▶ _Testo di partenza_:
_ _ _ _ _

Già, il Voyage. Per il cattolico François Mauriac nell'opera si rivela il male allo stato puro. Il reazionario Léon Daudet appoggia la candidatura del libertario Céline al Prix Goncourt (ma lo vincerà Guy Mazeline, con lo scipito Les loups).Tristan Tzara, fondatore del movimento Dada, ammira l'inventore di un nuovo linguaggio. Per Jean-Paul Sartre quella di Céline è «la predicazione di un Cataro, di un eretico estremista del Medioevo». Da Trotzsky a Brasillach, il Voyage piace a tutti. Ma la sinistra vorrebbe Céline tra i suoi, tra gli intellettuali "impegnati". E invece lui - che intanto ha pubblicato il nuovo romanzo  Mort à credit e, finita la storia, bella e impossibile, con Elizabeth, ha trovato la donna della sua vita in un'altra ballerina, Lucette Almanzor - annienta, con foga feroce, le mistificazioni del socialismo realizzato, dopo un viaggio in Russia, che toglie ogni velo. È il tema del suo primo pamphlet:Mea culpa. Seguiranno, tra il 1937 e il 1941, i libelli antisemiti: Bagatelles pour un massacre, L'Ecole des cadavres, Les Beaux Draps.
Céline è diventato il nemico pubblico numero uno - così lo racconta Robert Denoëel, il suo editore, destinato ad essere fatto fuori come "collabo" nel 1945 - degli ebrei e di tutte le sinistre che "gridano al pazzo, al pornografo, al venduto". Il fatto è che il Nostro, con i suoi sfoghi maniacali, le sue scatenate allucinazioni, il suo delirio effervescente e fastoso, vuol dare una risposta alla crisi dell'Occidente e lo fa prendendosela a morte non solo con gli ebrei, ma con ogni sorta di "meticciato" razziale e politico, intellettuale e morale, che metta in discussione la Francia e l'Europa "celtiche".
È un visionario? Certo che lo è. Ma in quell'argot apocalittico - che, a detta di Trotzsky e Pound, rinnovava l'eredità di Rabelais - c'è comunque un provocatore di qualità. Un uomo che scandalizza, sconvolge, fa orrore addirittura (a sentire le sue sparate antisemite, l'ufficiale e gentiluomo Ernst Jünger, a Parigi con le truppe d'occupazione germaniche, prova una sorta di ripugnanza), ma che bisogna prendere così com'è, tutto insieme, geniale e sregolato, furente e lampeggiante nel suo esaltato profetismo.

_ _ _ _ _

▶ _Dati estratti_:
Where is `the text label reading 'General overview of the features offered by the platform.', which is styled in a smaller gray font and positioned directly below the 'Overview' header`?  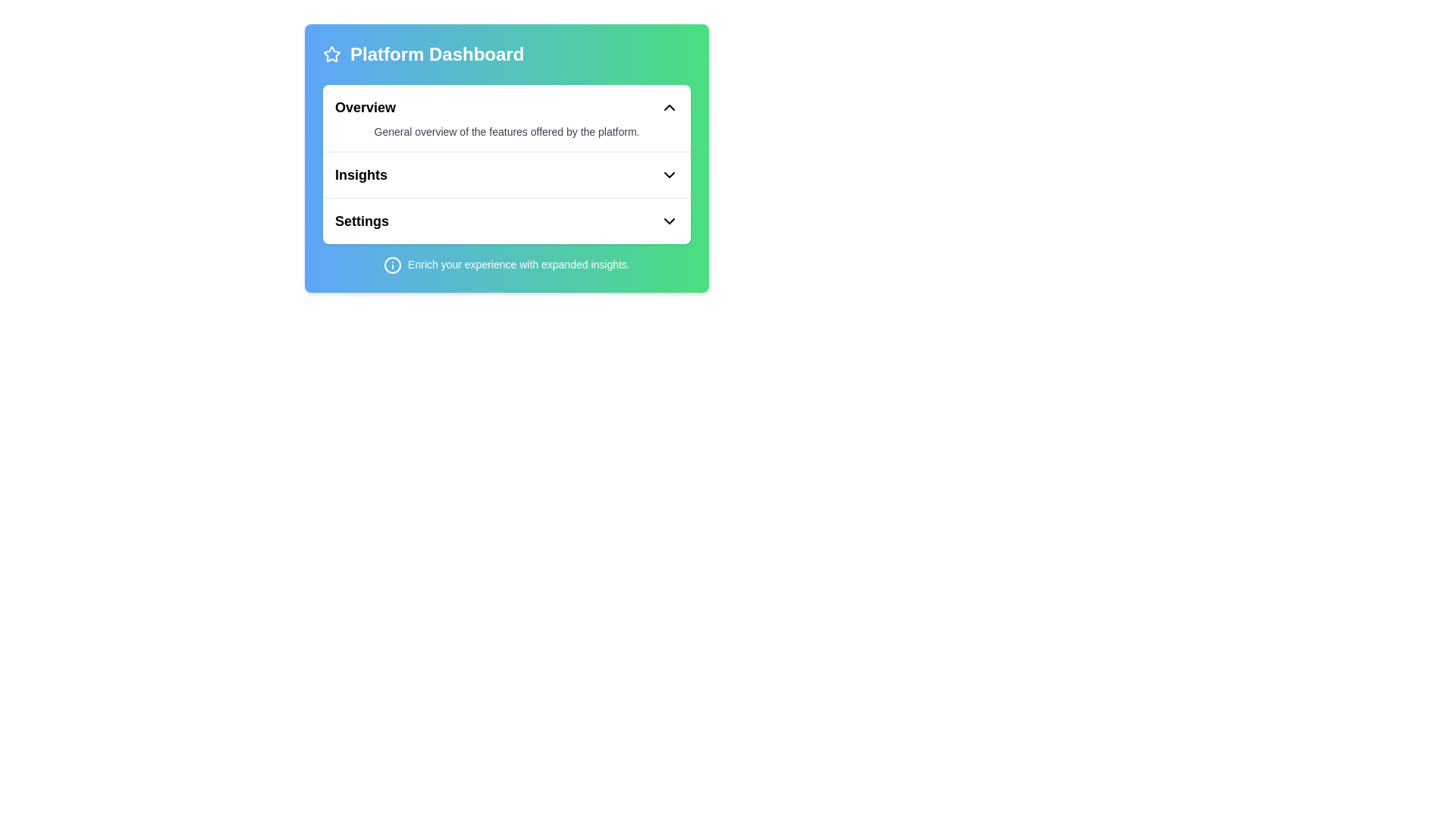 the text label reading 'General overview of the features offered by the platform.', which is styled in a smaller gray font and positioned directly below the 'Overview' header is located at coordinates (507, 130).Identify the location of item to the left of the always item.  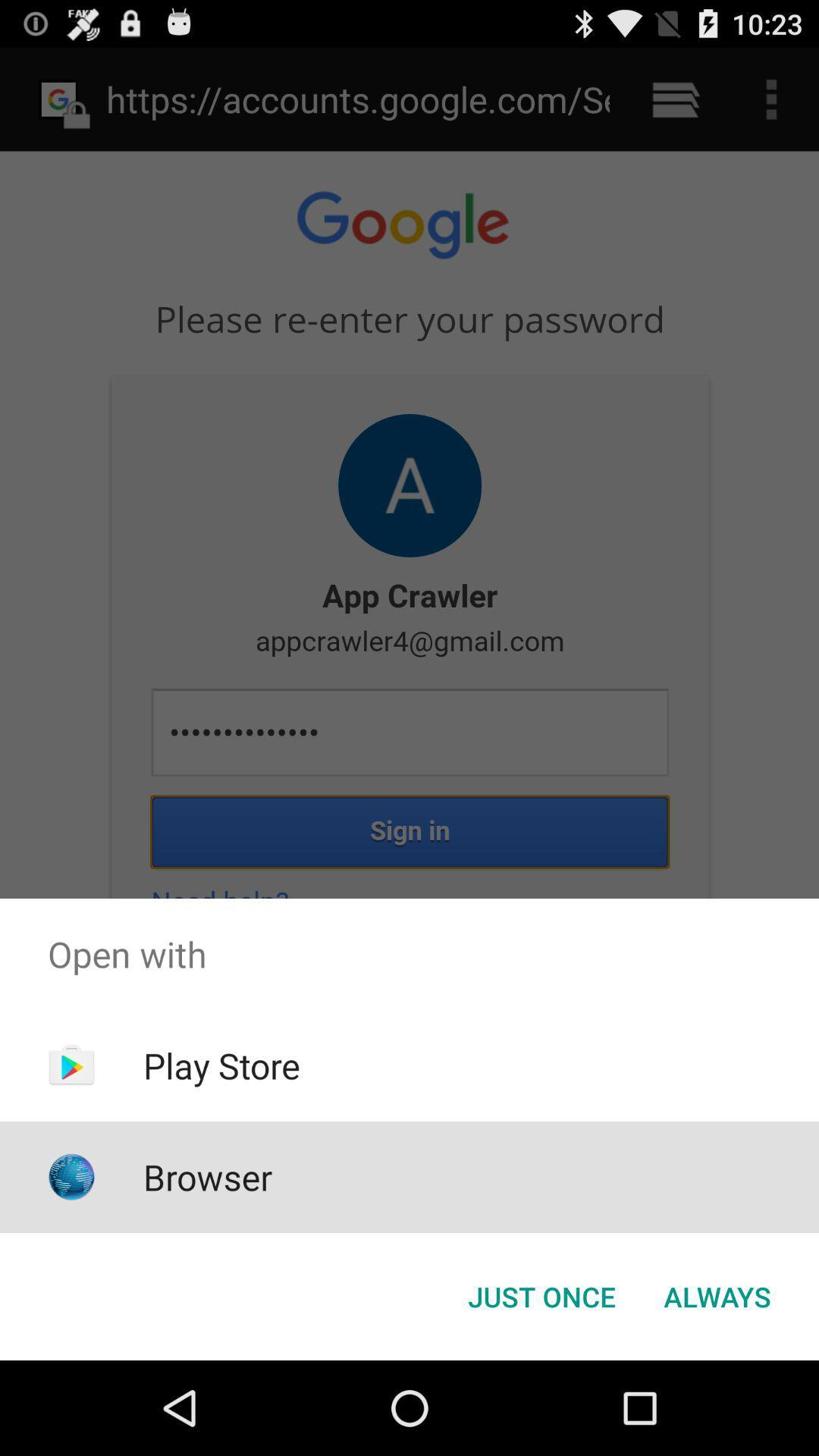
(541, 1295). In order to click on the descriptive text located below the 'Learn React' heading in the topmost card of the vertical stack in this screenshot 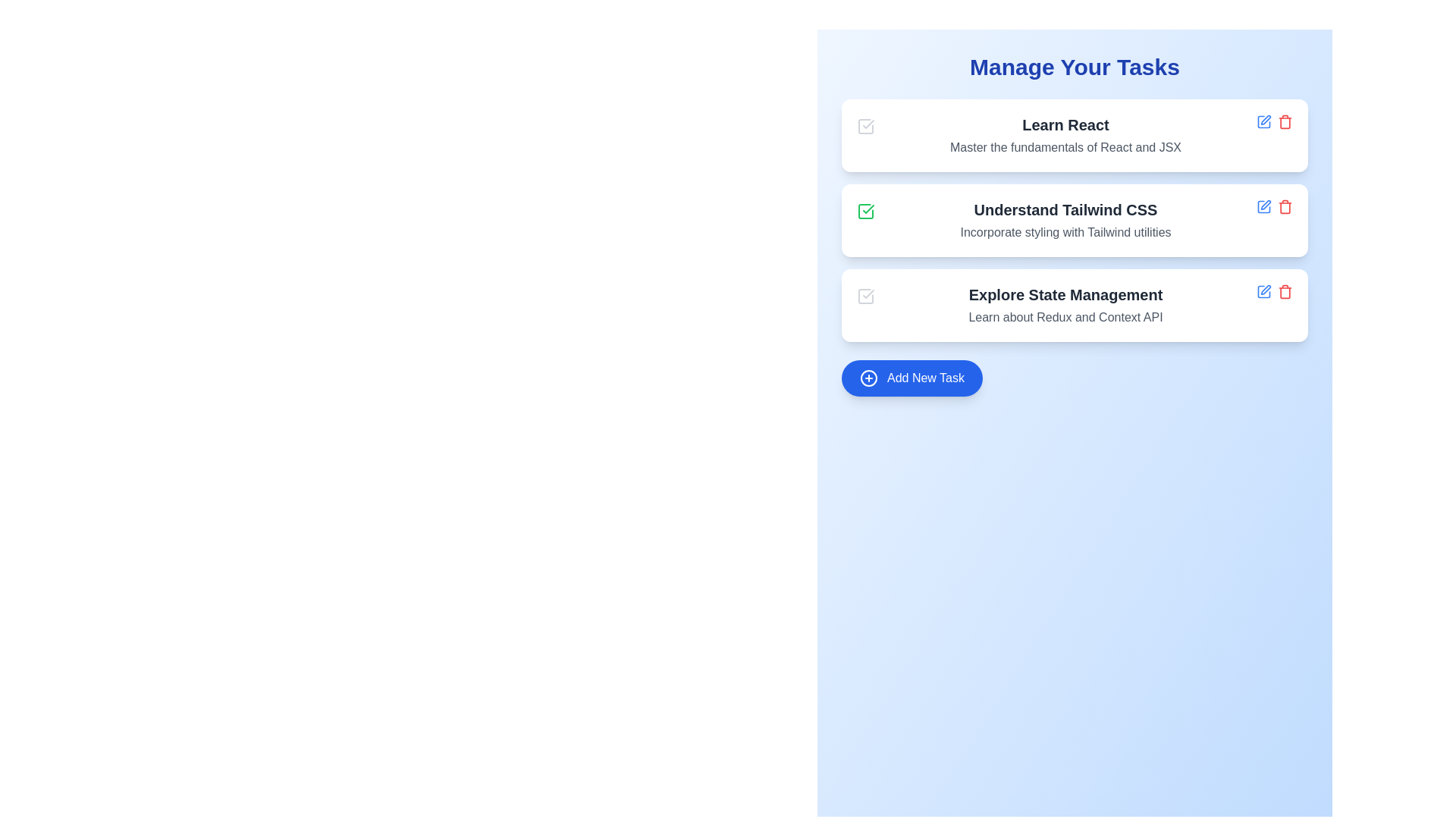, I will do `click(1065, 148)`.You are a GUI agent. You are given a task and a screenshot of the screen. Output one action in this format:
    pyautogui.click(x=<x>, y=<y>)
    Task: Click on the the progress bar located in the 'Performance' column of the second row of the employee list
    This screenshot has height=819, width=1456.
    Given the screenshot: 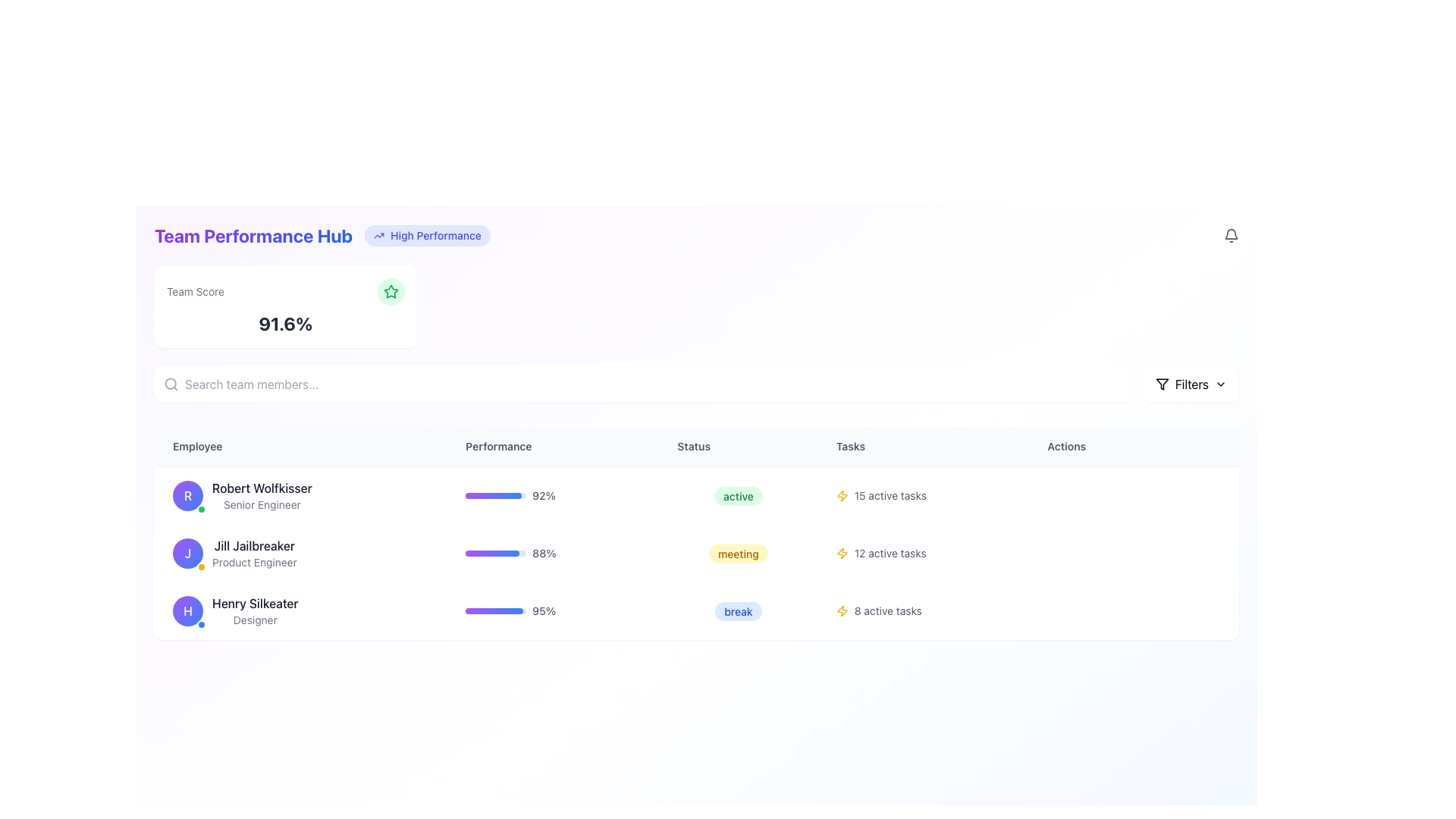 What is the action you would take?
    pyautogui.click(x=496, y=553)
    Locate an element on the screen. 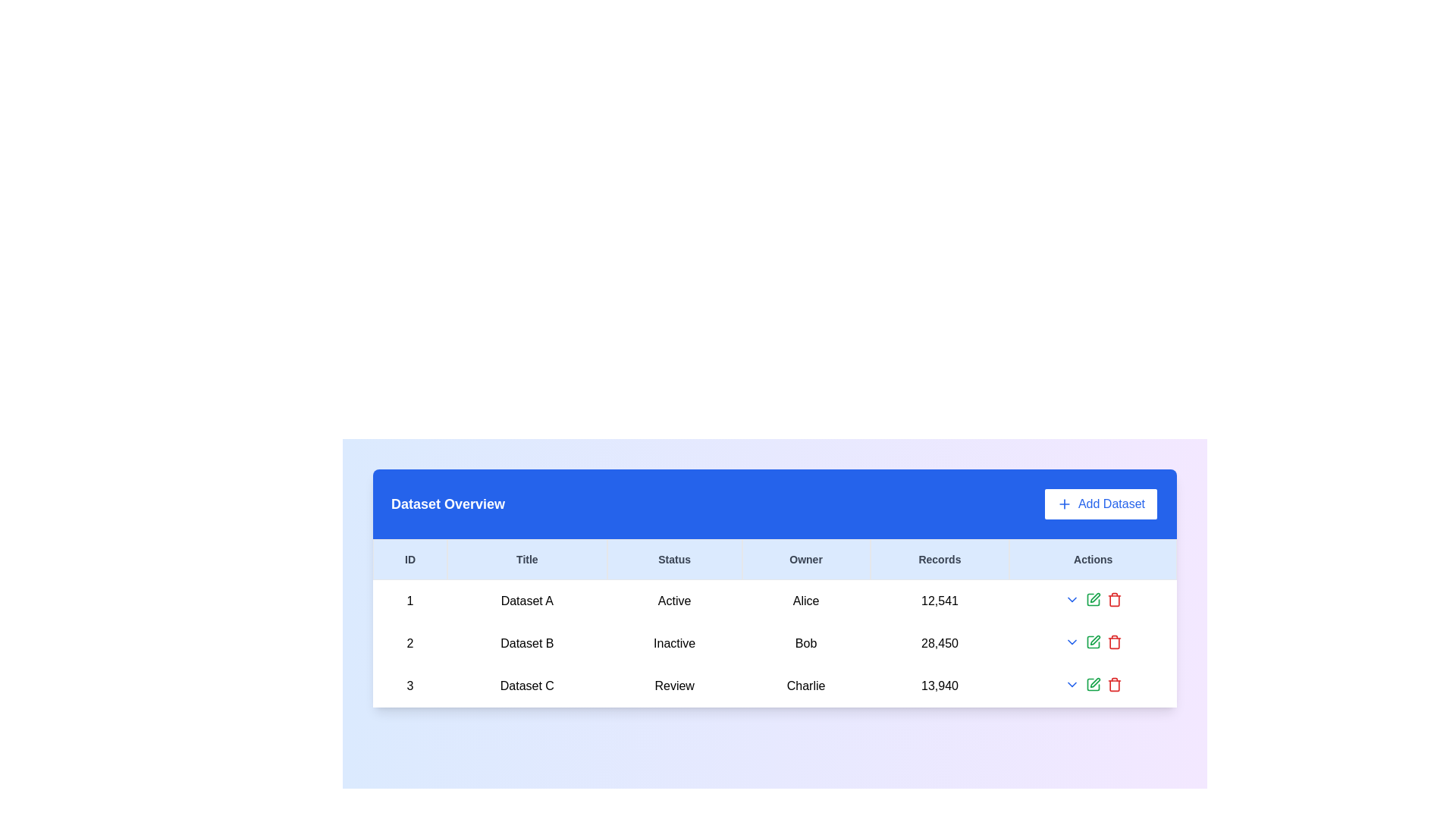 The width and height of the screenshot is (1456, 819). the numeral '2' text label located in the second row, first column of the 'Dataset Overview' table, which corresponds to 'Dataset B' is located at coordinates (410, 643).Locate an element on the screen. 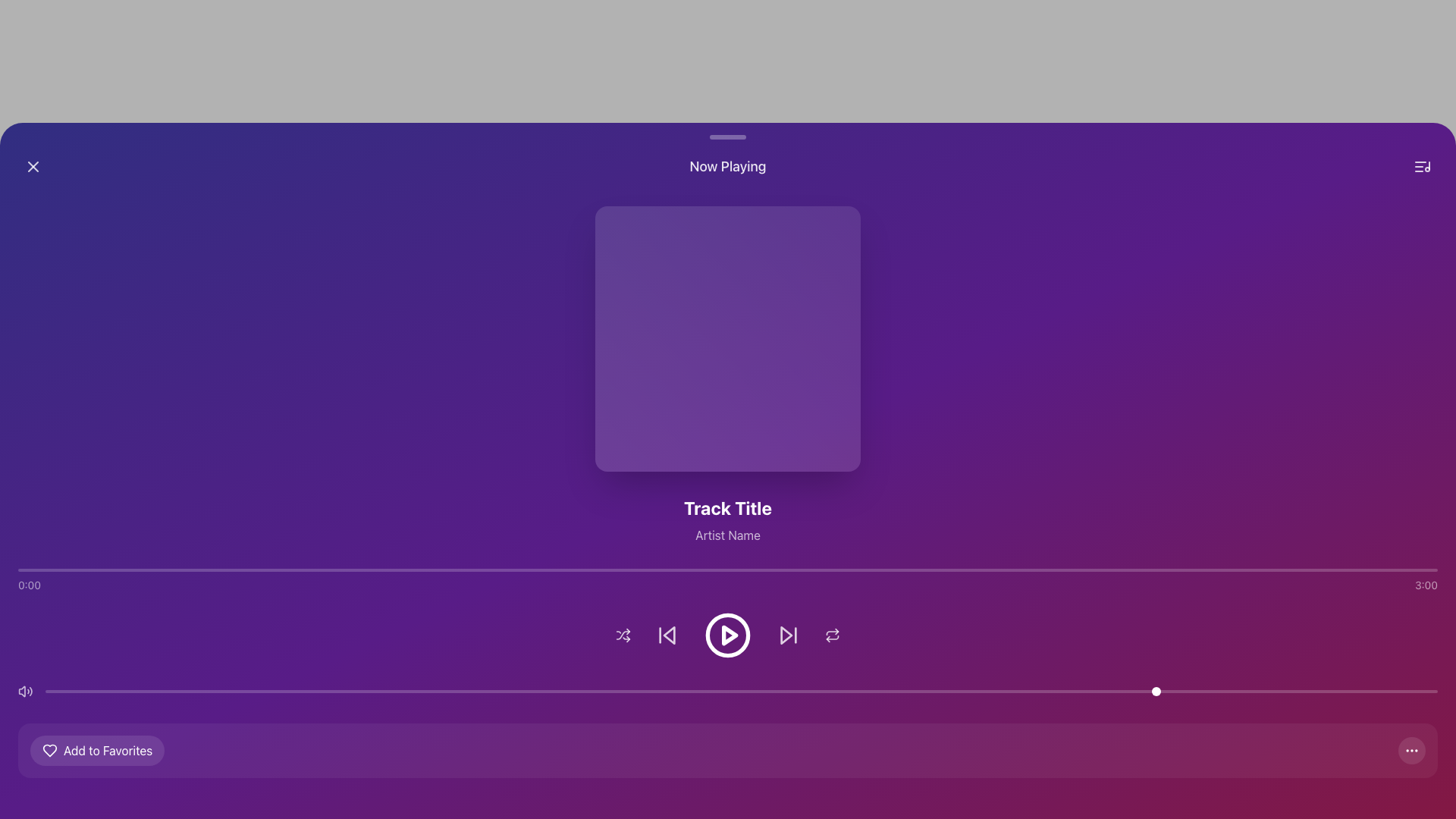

_ _ _ _ _

▶ _Consegna_: Secondo il testo su Céline, chi vinse il Prix Goncourt per cui Léon Daudet aveva sostenuto la candidatura di Céline?

▶ _Spazio risposta_: Guy Mazeline, con Les loups.